O especialista considera “completamente incorreta”, a “narrativa de que a economia brasileira está com uma pressão inflacionária, crônica, que precisa ser debelada por um aumento da taxa de juros”.
“Há muito tempo se sabe que no Brasil existe uma porta giratória entre os membros da diretoria do BC e o sistema financeiro. Ou seja, pessoas que ocupam cargos na diretoria do BC, ao saírem da diretoria do BC, vão ocupar altos cargos em bancos comerciais, bancos de investimento, consultorias ligadas ao sistema financeiro etc. Bom, tudo isso cria um sentido perverso que leva a cooptação da autoridade monetária pelo sistema financeiro. Cooptação essa que foi agravada, recentemente, pela lei que tornou os mandatos do presidente e dos diretores do BC fixos e portanto protegidos contra demissão arbitrária por parte do presidente da República. E por isso esse cooptação ficou mais forte. E o fato que o sistema financeiro agora está interessado numa elevação da taxa de juros”, asseverou Oreiro.
O economista pergunta: “Por que? Porque os ganhos financeiros que eram possíveis de ser obtidos por intermédio de um aumento da cotação do Bovespa estão esgotados. Você vê que há uma enorme resistência do índice Bovespa para passar dos 120 mil pontos. Então, ganhos de capital com a elevação do Bovespa, é basicamente… estão muito limitados a curto e médio prazo. Então, a outra alternativa é você recuperar os ganhos de tesouraria por intermédio da elevação da Selic. Com a elevação da Selic, a renda fixa volta a ser atrativa e com isso você vai ter ganhos nos ativos de renda fixa, que eu acho que é isso que esse pessoal está pressionando, por intermédio da imprensa, que é quase toda ela controlada pelo sistema financeiro, direta ou indiretamente, e expressa apenas a opinião dos economistas do sistema financeiro. Com raríssimas exceções, têm os economistas que são convidados para falar nos grandes meios de comunicação, são economistas direta ou indiretamente ligados aos interesses do sistema financeiro. Então, eles criaram uma narrativa – do meu ponto de vista, completamente incorreta – de que a economia brasileira está com uma pressão inflacionária, crônica, que precisa ser debelada por um aumento da taxa de juros, isso no contexto da maior crise econômica e da maior crise sanitária da história desse país”, afirmou o especialista.

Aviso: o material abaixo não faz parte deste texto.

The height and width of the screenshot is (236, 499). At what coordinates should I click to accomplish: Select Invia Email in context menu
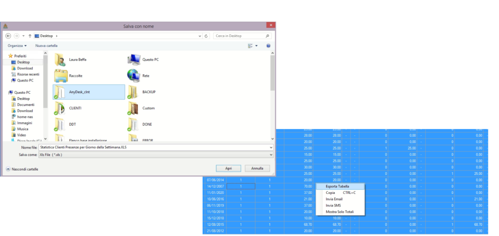tap(334, 199)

O BC elevou a taxa básica de juros (Selic) de 2,75% para 3,5% ao ano, na quarta-feira (5). Foi a segunda alta consecutiva que o BC eleva a Selic em 0,75 ponto porcentual, encarecendo o crédito quando o Brasil vive sua pior crise sanitária e econômica. O BC apontou a alta da inflação como o principal motivo para o aumento da Selic, e sinalizou que a taxa de juros deve ser novamente elevada daqui a 45 dias.